• [WHAT YOU ARE ASKED TO DO] Only an exact copy of the entries will serve as the answer.

• [INPUT MATERIAL]
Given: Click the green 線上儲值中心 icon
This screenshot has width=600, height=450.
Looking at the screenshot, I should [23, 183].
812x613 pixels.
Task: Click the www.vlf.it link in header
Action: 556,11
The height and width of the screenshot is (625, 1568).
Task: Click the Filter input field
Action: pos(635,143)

• [EXPECTED ANSWER]
Given: Click the green 線上儲值中心 icon
This screenshot has width=600, height=450.
Looking at the screenshot, I should [23, 183].
812x613 pixels.
Task: Click the www.vlf.it link in header
Action: 556,11
The height and width of the screenshot is (625, 1568).
Task: Click the Filter input field
Action: pos(635,143)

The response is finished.